Performance & Track Record
- ATS performance under Hider: Adjusted revenues nearly doubled (low‑to‑mid teens CAGR), adjusted EBITDA grew at a similar pace, and the stock more than tripled on the TSX since his 2017 appointment (per ATS investor materials cited in Baxter’s announcement) .
- Baxter context pre‑Hider: 2024 continuing operations showed 3% GAAP net sales growth and 11% adjusted EPS growth, with operating cash flow +32% and free cash flow +52%; however, 3‑ and 5‑year TSRs were −63% and −61% respectively, framing the turnaround mandate .
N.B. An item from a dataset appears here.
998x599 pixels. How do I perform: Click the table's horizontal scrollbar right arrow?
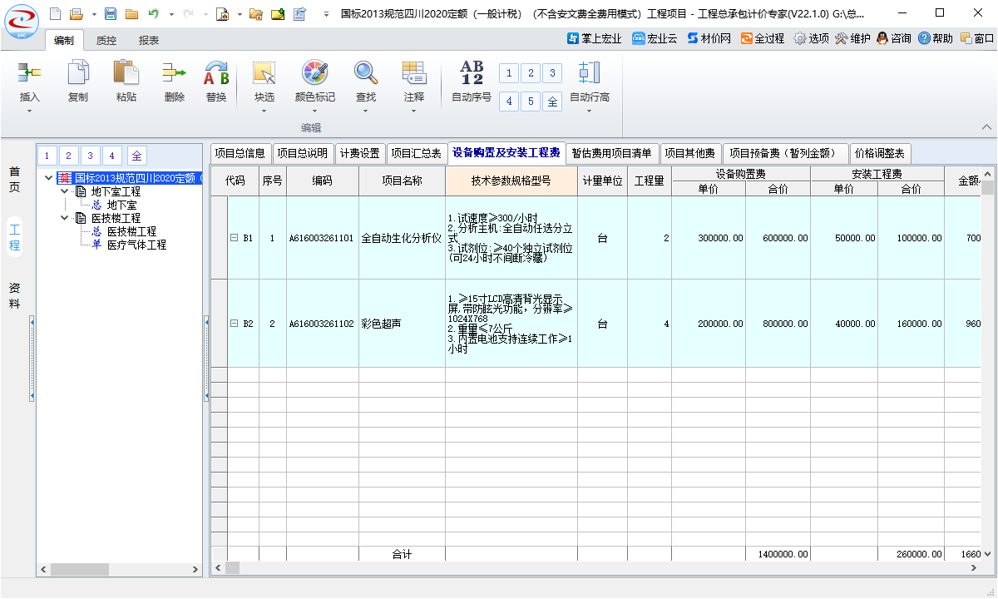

Compensation Committee Analysis
- Committee and consultant: CHC Committee (independent) chaired by Nancy Schlichting; Aon serves as independent compensation consultant to CHC (fees ~$315k for compensation work in 2024; additional Baxter‑related services vetted for independence) .
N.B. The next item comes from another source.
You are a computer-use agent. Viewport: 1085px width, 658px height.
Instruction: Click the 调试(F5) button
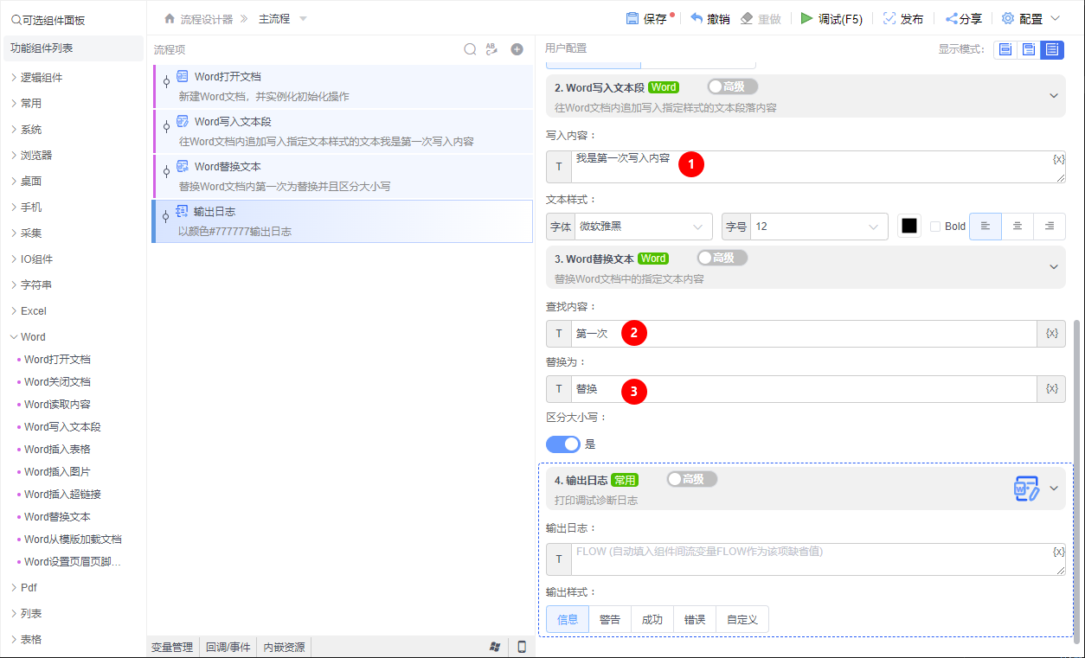831,17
- Pay philosophy and safeguards: Heavy at‑risk pay; strong ownership guidelines; double‑trigger CIC; clawbacks; no option repricing without shareholder approval; no CIC tax gross‑ups; limited perqs .
Say‑On‑Pay & Shareholder Feedback
- 2024 say‑on‑pay (for 2023 compensation): ~80% approval; the Board engaged investors and enhanced CD&A disclosures in response .
- Stockholder proposal on executive stock retention to retirement age: Board recommends against; notes existing robust ownership guidelines (CEO 6x salary) and need for flexibility; similar proposals were defeated in 2023 and 2024 .
Compensation Peer Group (2024)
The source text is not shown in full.